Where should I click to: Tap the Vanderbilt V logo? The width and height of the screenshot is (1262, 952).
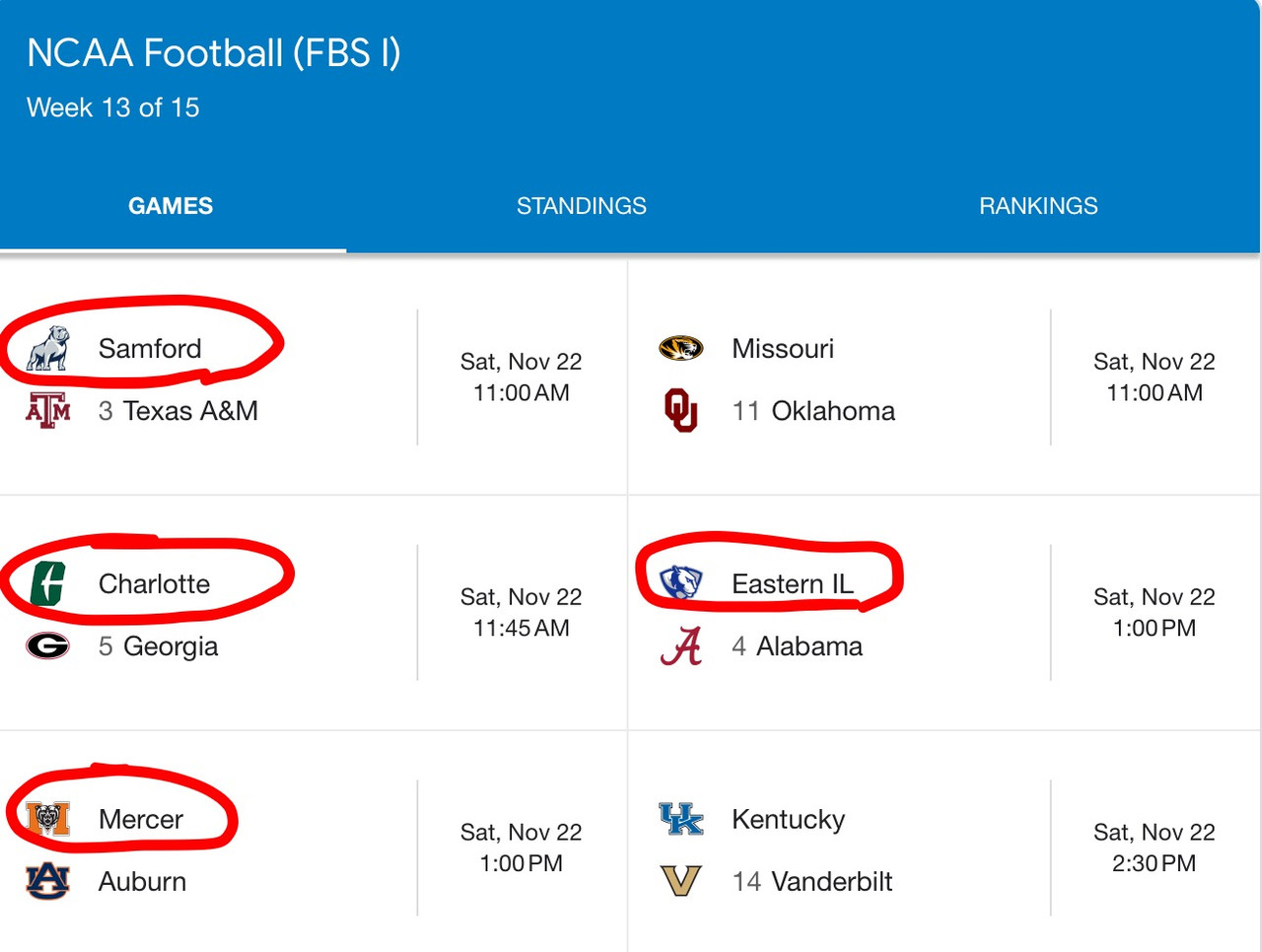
^^^^^^^^^^^^^^^^
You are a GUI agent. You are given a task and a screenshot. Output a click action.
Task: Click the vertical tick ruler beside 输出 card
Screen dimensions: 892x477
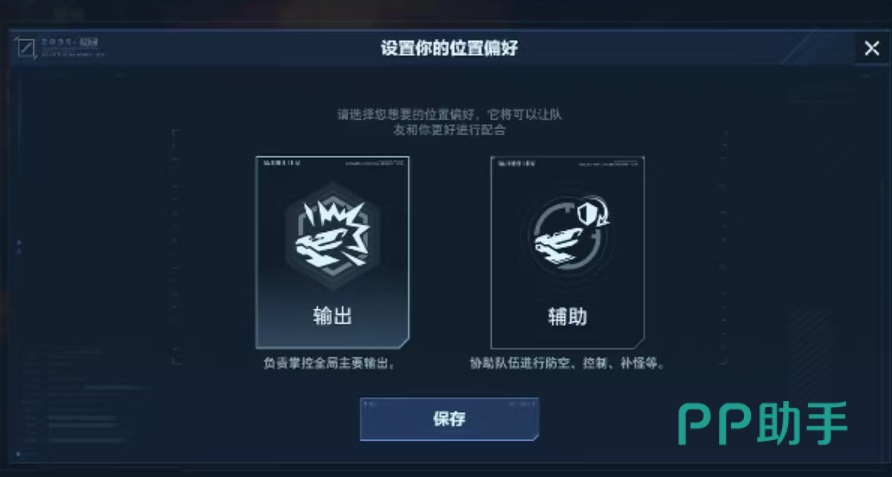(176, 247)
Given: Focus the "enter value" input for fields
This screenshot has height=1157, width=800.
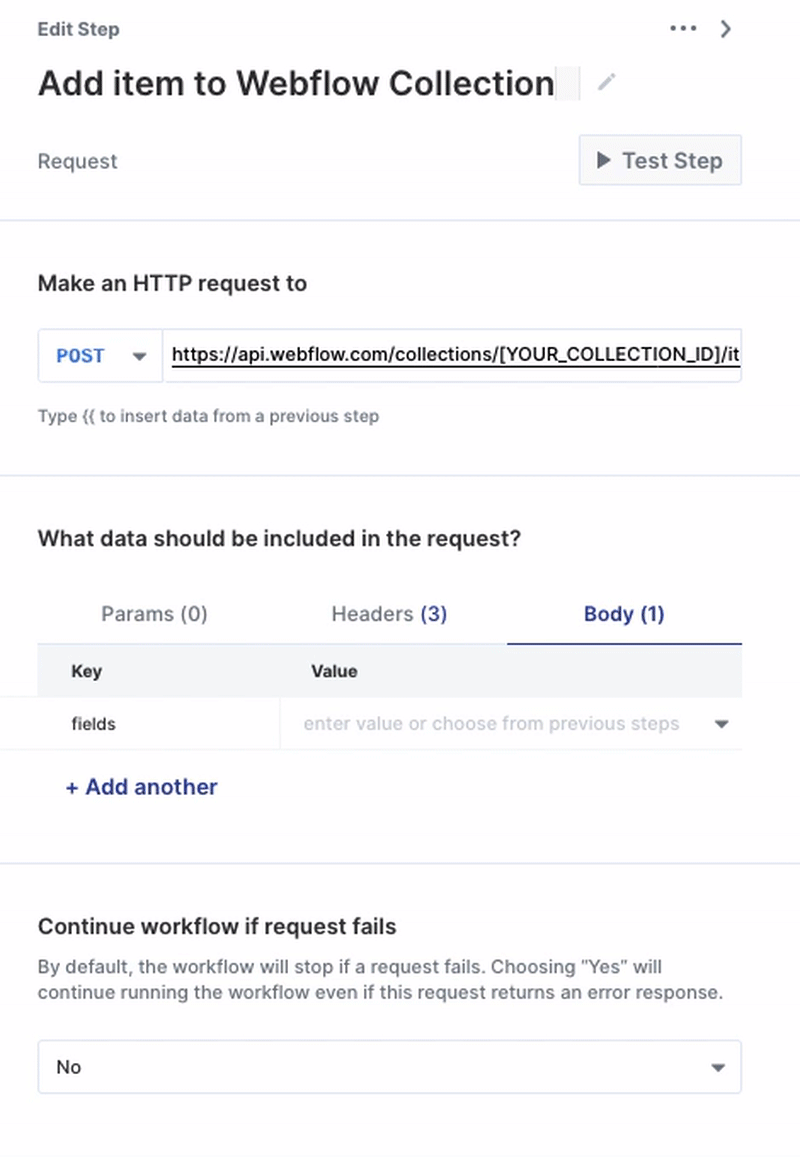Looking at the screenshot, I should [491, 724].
^^^^^^^^^^^^^^^^
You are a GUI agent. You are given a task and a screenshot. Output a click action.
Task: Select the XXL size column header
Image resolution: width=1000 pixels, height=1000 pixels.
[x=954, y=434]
^^^^^^^^^^^^^^^^
--- Task ---
Starting at the line that contains "Given: Focus the" and ending at the line that contains "Looking at the", output those lines as a JSON list of strings, one string per line, with blank lines and pictures left out.

--- Task solution ---
[
  "Given: Focus the \"enter value\" input for fields",
  "This screenshot has height=1157, width=800.",
  "Looking at the screenshot, I should [491, 724]."
]